John Eberth, an assistant professor of cell biology and anatomy in the School of Medicine, is working to ensure that as many of those patients as possible never experience a serious and not uncommon complication — the failure of the bypass itself.

Although complex in practice, a heart bypass procedure is simple in theory. When an artery that keeps heart muscle supplied with oxygen-rich blood starts to clog, a surgeon will harvest a healthy blood vessel from elsewhere in the body and graft it into place to provide an alternate path for blood to flow.

Those newly grafted vessels, however, can become occluded and fail. Eberth is using a biomechanical approach to understand why — and develop ways to prevent failure.

“Historically, about 15 percent of grafts fail in the first year,” Eberth says. “But more recently surgeons started to harvest vessels from a different source, with better success.”

Originally, the primary source for coronary artery grafts was the saphenous vein, which comes from the leg. For many years, it was the blood vessel of choice for heart bypass surgery.

Over the past two decades, a vessel taken from the chest, the internal thoracic artery, has largely supplanted the saphenous vein as the blood vessel of choice for a bypass. Better long-term results is the major reason for the change. The 15 percent failure rate with the leg’s saphenous vein contrasts with about a five percent rate with the artery from the chest.

For an engineer with Eberth’s background — doctoral degree in biomedical engineering and bachelor’s and master’s degrees in mechanical engineering — the difference in results immediately begs a number of questions. To Eberth, the entire heart bypass enterprise seems to work a lot better than it might be expected to from a mechanical point of view.

“I was asking the question, ‘How do these vessels work, either of them?’” Eberth says. “How do saphenous veins even work 85 percent of the time? Because a vein is not an artery — it’s from a completely different environment.”

Arteries deliver blood from the heart to the extremities, whereas veins return blood to the heart. By virtue of being further downstream from the pump, veins operate under more steady-flow, lower pressure conditions than arteries.

Trying to get a vein to work in an arterial environment — particularly in one as demanding as that experienced by a coronary artery — would likely fail a lot more often if the grafted vessel remained unchanged. But, fortunately for bypass patients, blood vessels have an inherent adaptability.

The vasculature is able to ‘remodel’ its structure in response to new stresses. Generalized high blood pressure, for example, can bring about biomechanical changes in blood vessels that help ameliorate the overall effect. A vein placed in an arterial environment doesn’t stay the same in a cellular and biomechanical sense — it adapts.

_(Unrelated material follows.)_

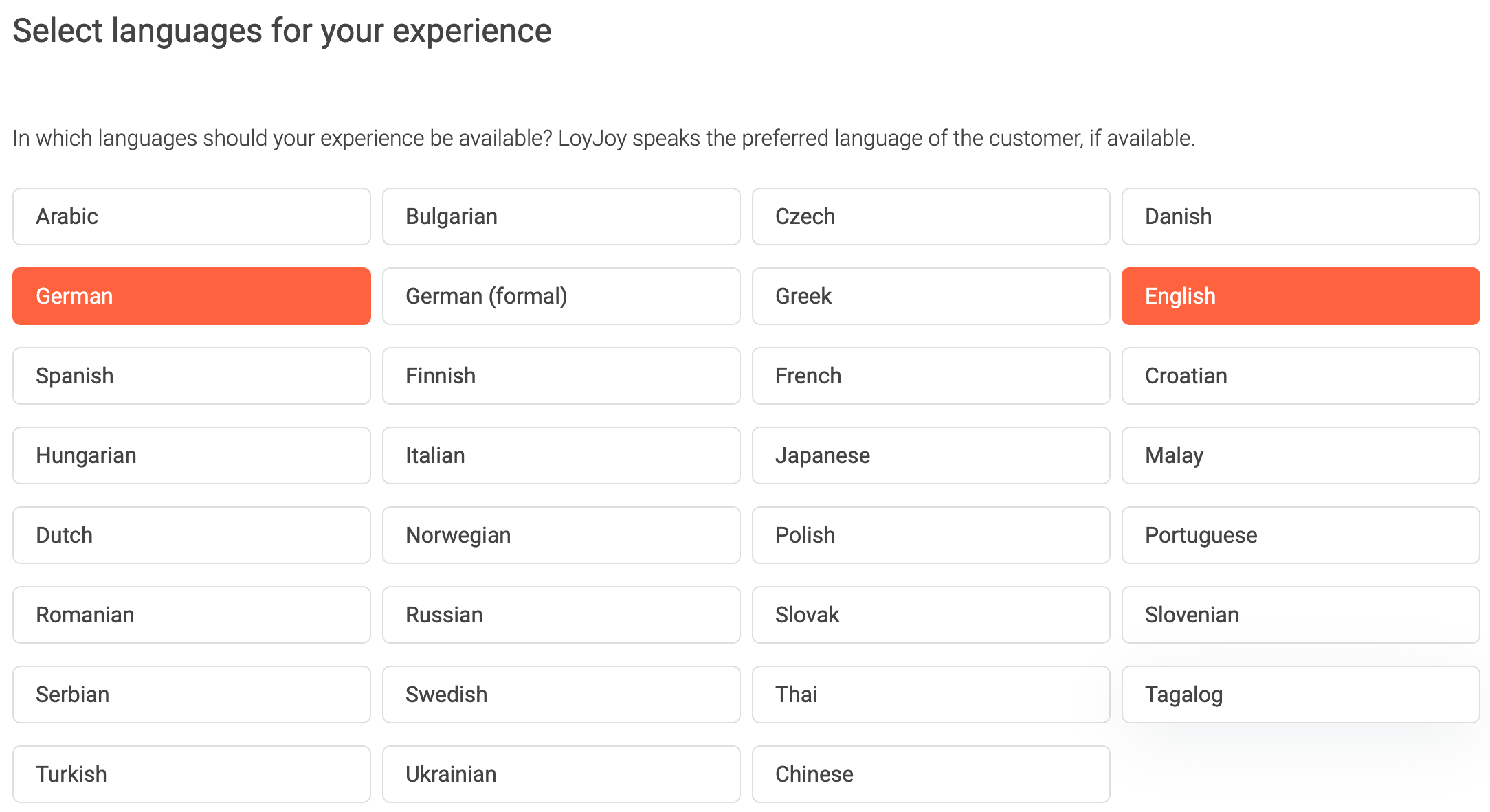The width and height of the screenshot is (1490, 812).
Task: Select the Swedish language
Action: click(561, 695)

Eberth and colleague Tarek Shazly, an assistant professor in the Department of Mechanical Engineering, have begun looking carefully at the biomechanical makeup of grafted veins and arteries before and after placement. They’ve built and patented what they call the Descartes Perfusion BioreactorTM, a device that can gradually change the pulsatile pressure and flow on a harvested vessel over the course of weeks to achieve mechanical objectives.

With it, they can assess how microstructure both correlates with mechanical conditions and changes when a vessel encounters new environmental conditions. Eberth has established that a saphenous vein and a thoracic artery have distinct baseline differences in the quantity and placement of fibrous, muscular, and elastic tissue, and the Descartes Perfusion Bioeactor can be used to guide the remodeling processes.

Their device is more than just a research tool: The ultimate goal is to develop a way for physicians to condition blood vessels so that they’re ready to be grafted into entirely new environments.

“Sometimes surgeons can’t use their first choice for a graft,” Eberth says. “Maybe the thoracic artery is compromised or it’s a quadruple bypass and you need to use more than one vessel. We want to develop a system where you can take the first, second or third option and condition it for the new environment.”